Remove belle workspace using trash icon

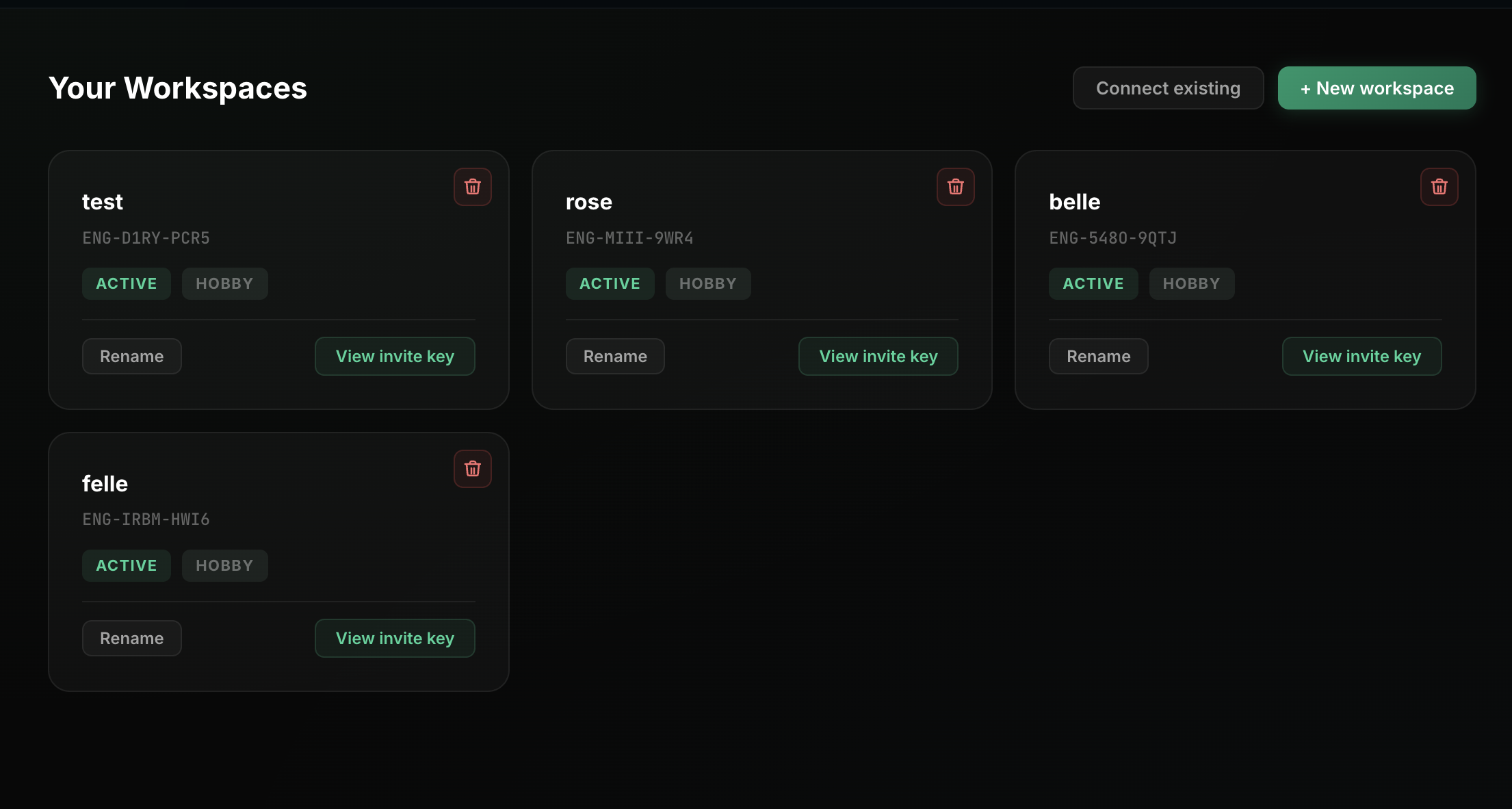[x=1439, y=187]
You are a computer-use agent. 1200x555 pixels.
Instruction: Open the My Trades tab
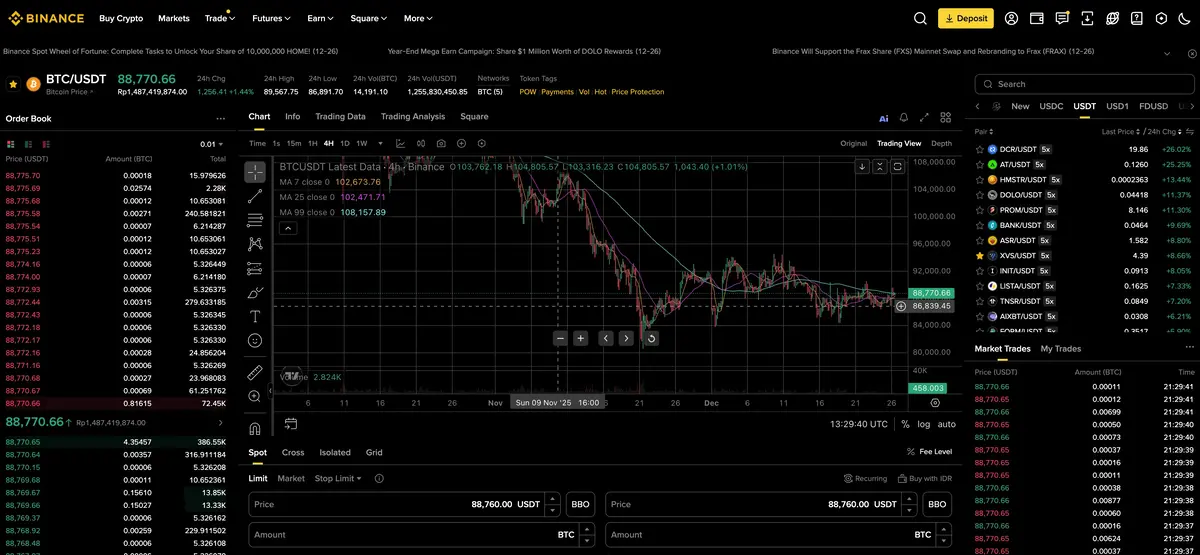click(x=1060, y=348)

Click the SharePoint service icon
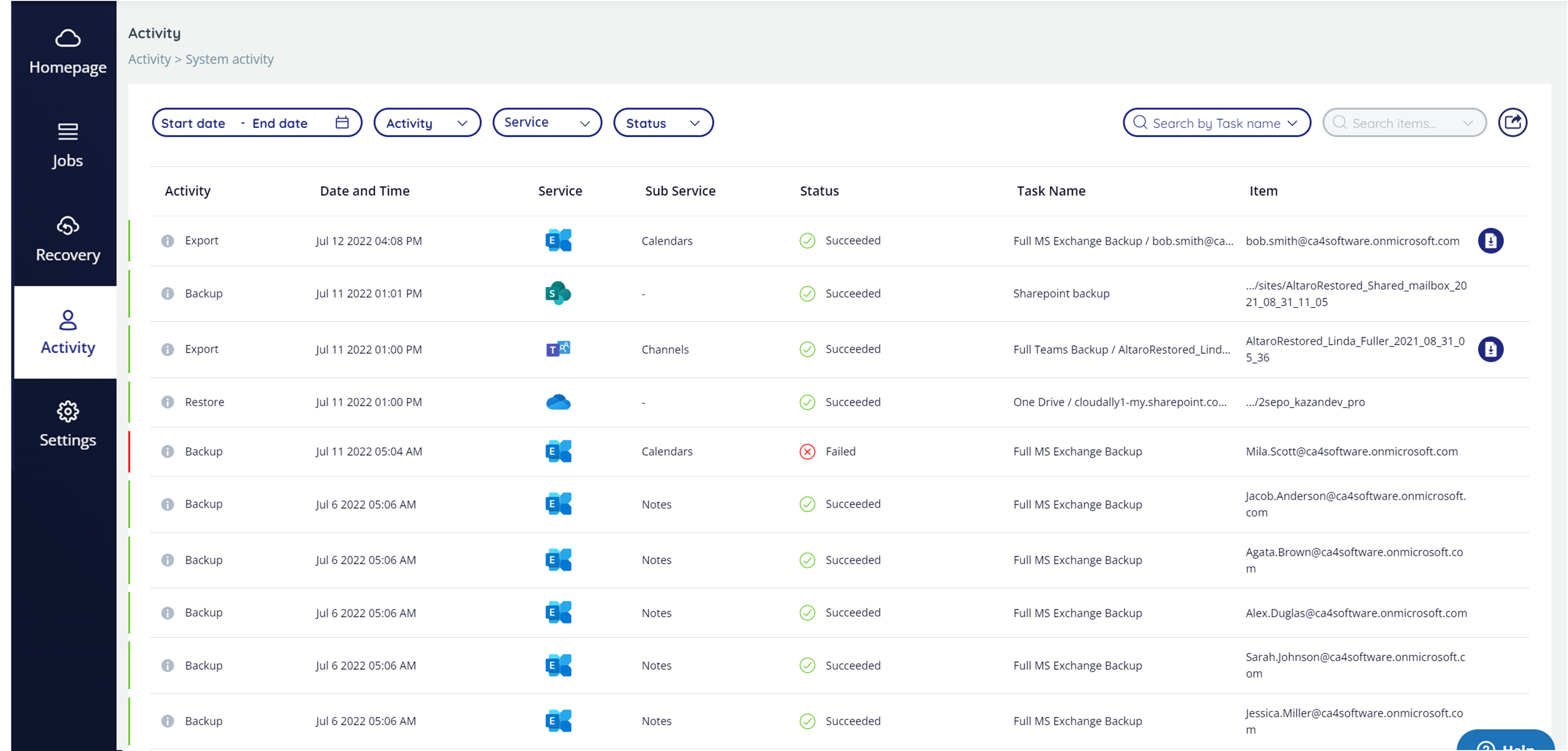[557, 293]
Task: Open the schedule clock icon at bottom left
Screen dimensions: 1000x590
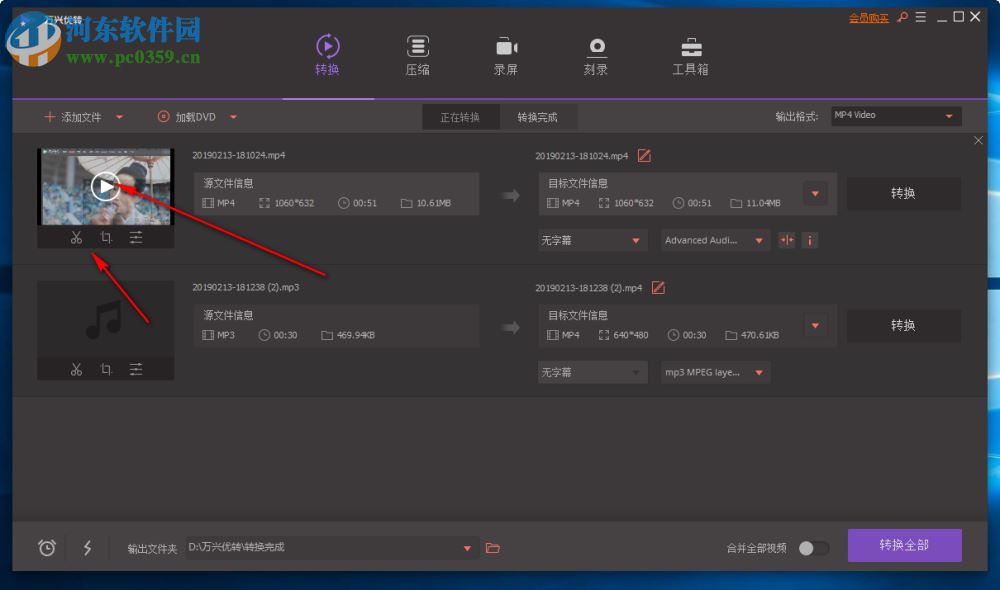Action: (45, 548)
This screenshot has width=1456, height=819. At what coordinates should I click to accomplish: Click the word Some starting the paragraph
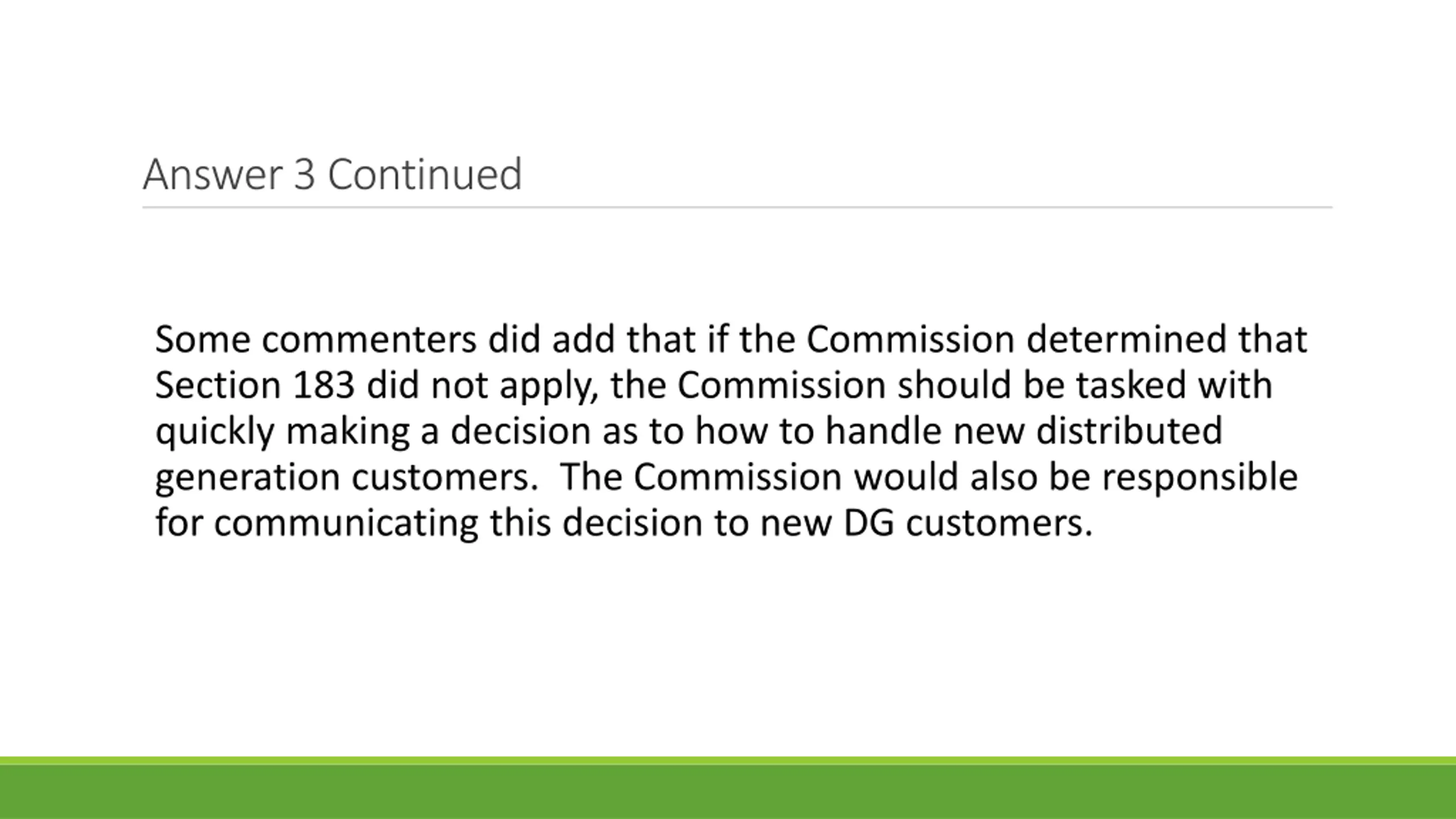pos(202,340)
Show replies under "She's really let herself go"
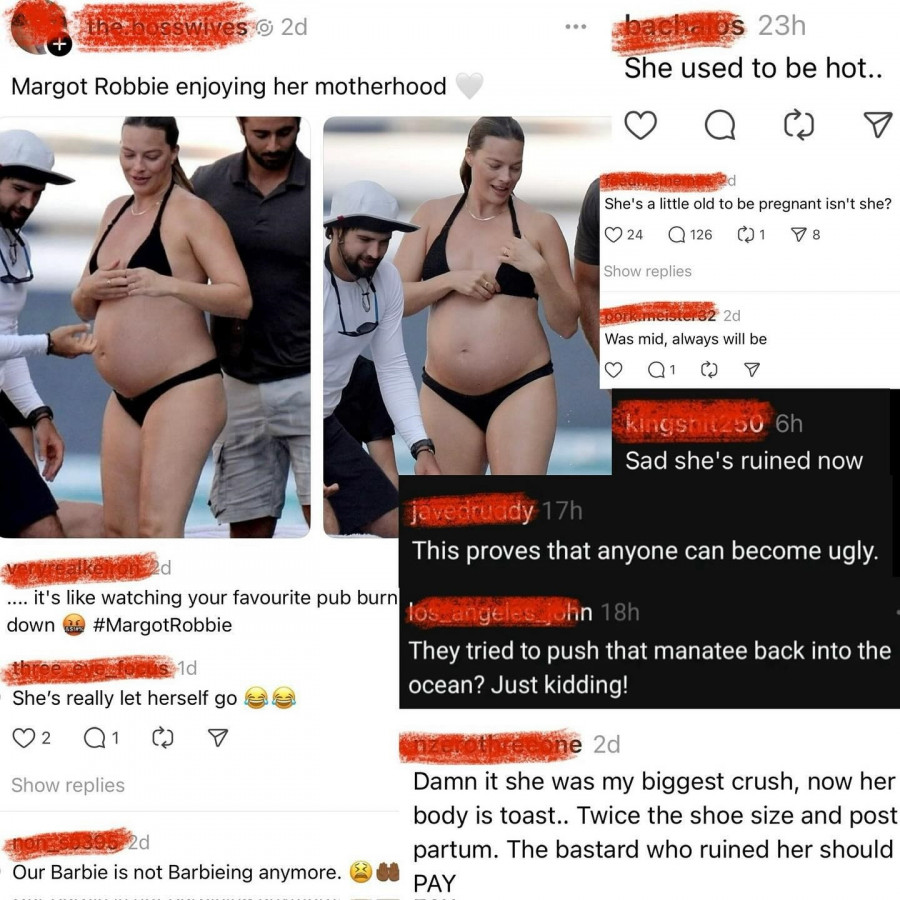This screenshot has width=900, height=900. tap(68, 785)
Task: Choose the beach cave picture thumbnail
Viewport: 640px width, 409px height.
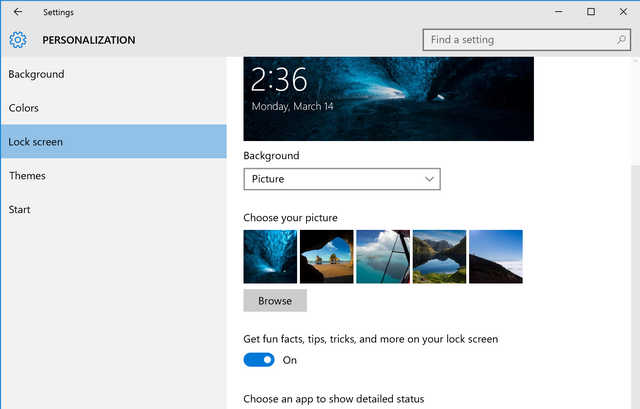Action: click(327, 256)
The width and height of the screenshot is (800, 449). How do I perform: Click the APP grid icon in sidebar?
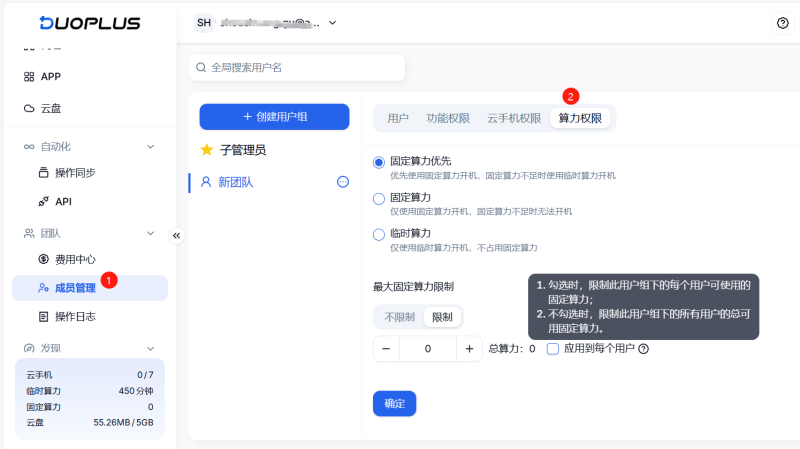(29, 77)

++++

Written instruction →
Rewrite all of the records above, substituting "button" for "icon" wherever it occurs and changing nothing else. Omit the pictures.

Result of this task →
Remove belle workspace using trash button

[x=1439, y=187]
You are a computer-use agent. 1200x555 pixels.
Instruction: Open the My Trades tab
click(x=1060, y=348)

Click the SharePoint service button
[557, 293]
Task: Open the schedule clock button at bottom left
Screen dimensions: 1000x590
Action: (45, 548)
This screenshot has width=1456, height=819. At what coordinates should I click to accomplish: Click the word Some starting the paragraph
pos(202,340)
Show replies under "She's really let herself go"
This screenshot has width=900, height=900. tap(68, 785)
Task: Choose the beach cave picture thumbnail
Viewport: 640px width, 409px height.
Action: click(327, 256)
The width and height of the screenshot is (800, 449). How do I perform: Click the APP grid button in sidebar?
(29, 77)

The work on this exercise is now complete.